One issue the Methodist church will not budge on is gay marriage and ordaining gay pastors.

While the Methodist Church welcomes all people, it will not condone same-sex marriage, but that’s not to say all Methodists feel that way, Ough said. Nor do all Methodists agree gay people shouldn’t be allowed ordination.

“Not all agree on gay clergy or marriage, but that hasn’t prevented the Methodist Church from taking a position,” he said. “The church views the issue of homosexuality as incompatible with Christian teaching. However, we are equally strong in saying we do not believe we should deny civil rights to anybody, including gay and lesbian folks, and that every person is of sacred worth.”

The Methodist Church also views marriage as a union between a man and a woman. He acknowledged that some Methodists view it as a civil rights issue and think anti-gay marriage laws deny homosexual couples the right to fully participate in society.

“Some would say the Methodist Church speaks out both sides of its mouth and to an outsider, it would appear that way,” he said. “But really we have embraced both spires of faith, both themes.”

As for gay pastors, the church cannot ordain them, Ough said. If a self-avowed gay man or woman sought ordination, they would be denied. In fact, Ough said there have been gay individuals who have entered the process of ordination and have been turned down due to their sexual orientation.

Despite women breaking the barrier of becoming accepted as ordained ministers, Ough doesn’t think homosexuals will ever be able to achieve that within the Methodist Church. The global ministry plays a big role in that denial, Ough said.

Ough said many countries that are a part of the Methodist Church’s general conference have strong anti-homosexual cultures, which impacts how doctrine and law of the church is set.

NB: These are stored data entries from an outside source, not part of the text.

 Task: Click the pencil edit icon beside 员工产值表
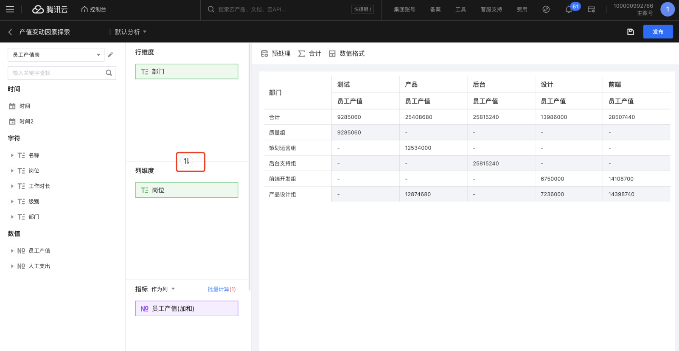click(x=110, y=55)
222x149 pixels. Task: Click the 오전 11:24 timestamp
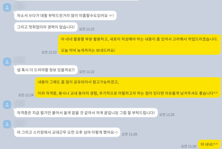pos(26,95)
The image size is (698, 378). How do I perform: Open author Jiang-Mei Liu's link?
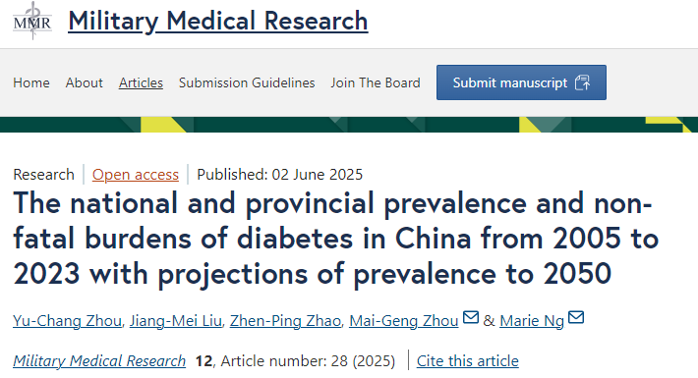(x=176, y=321)
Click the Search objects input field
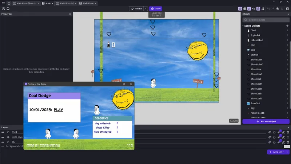Image resolution: width=291 pixels, height=164 pixels. [267, 20]
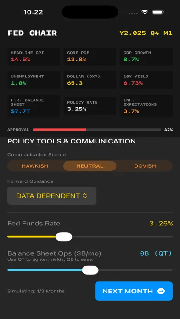This screenshot has width=180, height=319.
Task: Tap the Unemployment stat card
Action: pos(34,80)
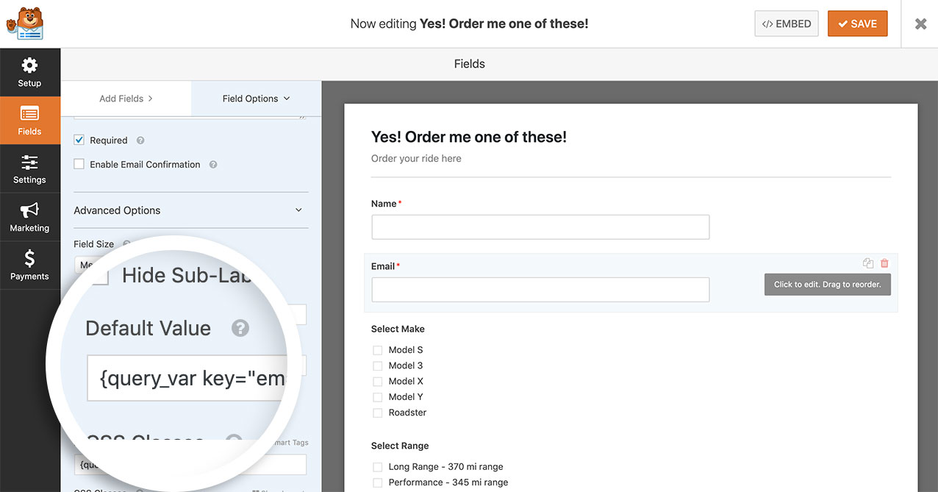Click help icon next to Required
The height and width of the screenshot is (492, 938).
140,140
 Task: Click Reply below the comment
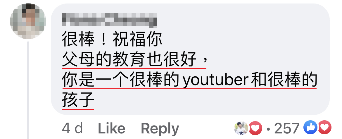pos(160,129)
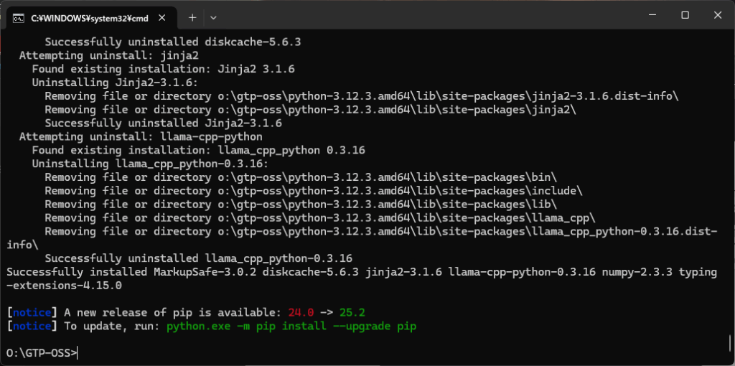Click the Attempting uninstall: jinja2 line

click(109, 56)
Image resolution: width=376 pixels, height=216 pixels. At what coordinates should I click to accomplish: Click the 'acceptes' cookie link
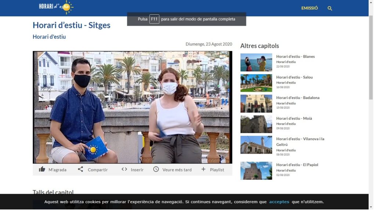pos(279,202)
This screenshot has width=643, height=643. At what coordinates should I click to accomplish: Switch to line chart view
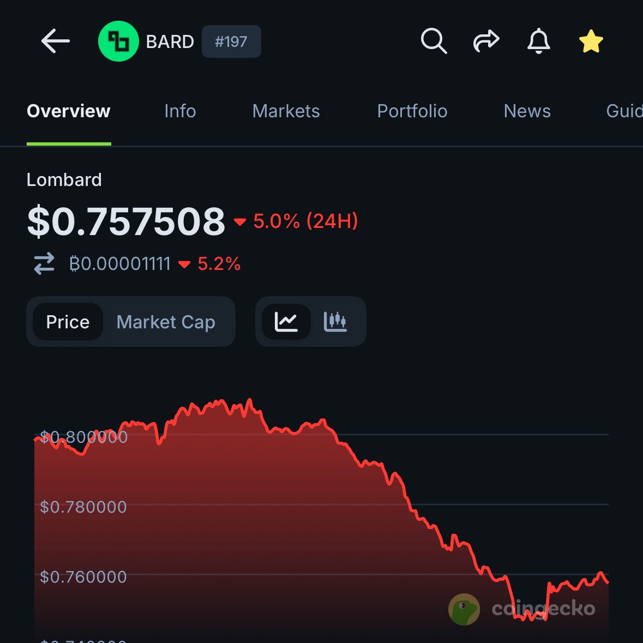pyautogui.click(x=286, y=322)
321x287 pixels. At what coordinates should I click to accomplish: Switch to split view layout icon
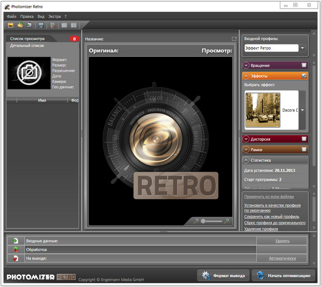73,25
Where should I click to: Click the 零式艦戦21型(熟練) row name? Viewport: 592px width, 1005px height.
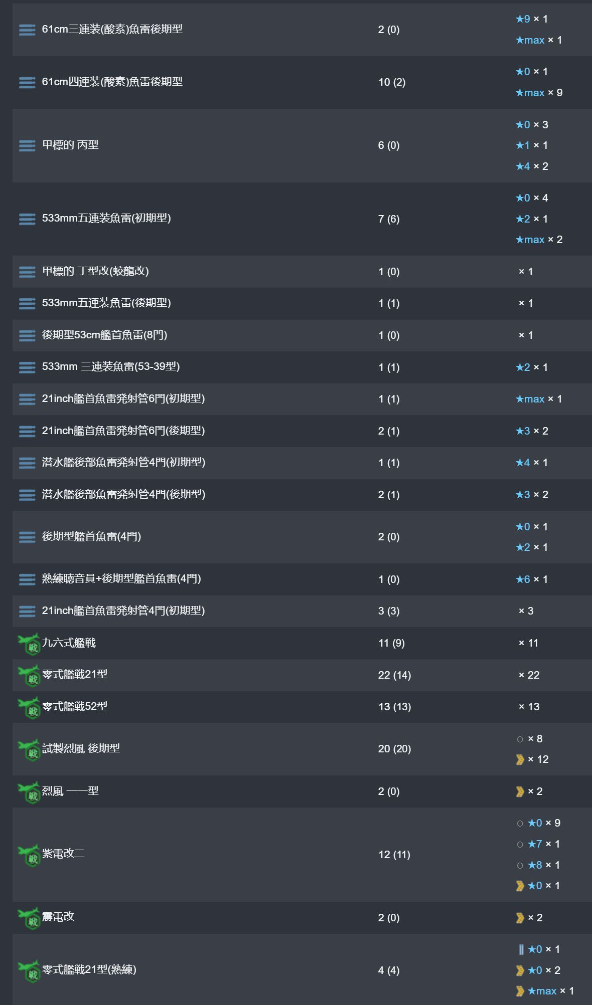[89, 970]
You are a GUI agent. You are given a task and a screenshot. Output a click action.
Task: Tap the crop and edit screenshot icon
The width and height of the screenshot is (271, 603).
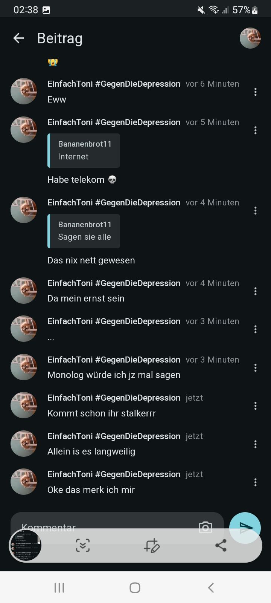tap(152, 545)

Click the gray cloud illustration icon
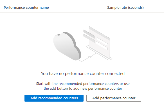[67, 46]
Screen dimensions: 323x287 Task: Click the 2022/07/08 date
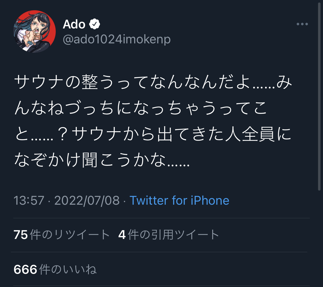(87, 200)
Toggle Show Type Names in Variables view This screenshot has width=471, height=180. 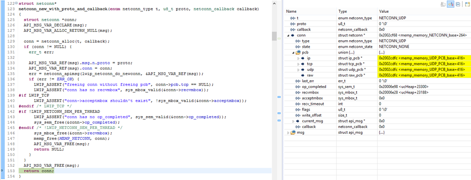[x=443, y=4]
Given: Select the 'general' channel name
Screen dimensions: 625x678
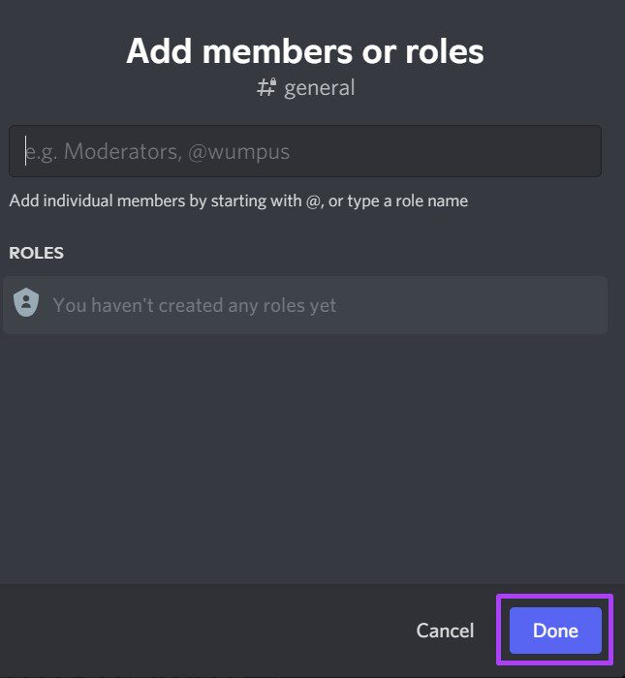Looking at the screenshot, I should point(320,88).
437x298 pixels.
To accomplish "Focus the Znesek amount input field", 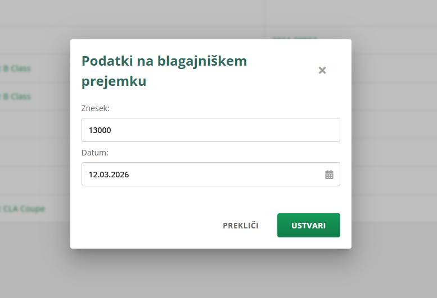I will [x=210, y=130].
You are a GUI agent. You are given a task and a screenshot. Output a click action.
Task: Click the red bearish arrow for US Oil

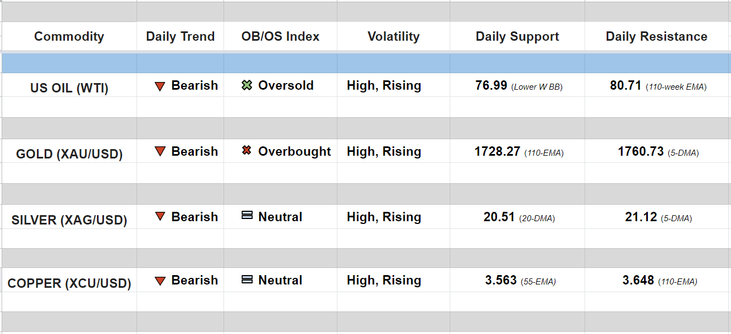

“It’s complicated. We’re different from the ELCA, which is a North American Church, not global,” he said. “As long as we place high value on being a global church, we’ll continue to function as such. I think it will be very difficult and a long time for that position to be changed in the church.”

‘Fusion’ and the future

In the massive rural areas of North and South Dakota, Ough foresees many challenges of reaching not only small congregations with much-needed support, but also staying relevant in an ever-changing culture.

The Methodist Church’s original mission in the Dakotas in the 1800s was to deploy pastors on horseback to areas where the people were settling to help them create congregations and churches.

“Because we were committed to going where people are, the challenge is, how do we continue to go where people are?” Ough said.

In the last 10 years, the United Methodist Church in South Dakota lost 15 congregations and 1,260 members — a decline of 3.4 percent, according to the Association of Religion Data Archives website. In the last 30 years, there are 31 fewer United Methodist churches and 10,214 fewer members — a decline of 22.1 percent.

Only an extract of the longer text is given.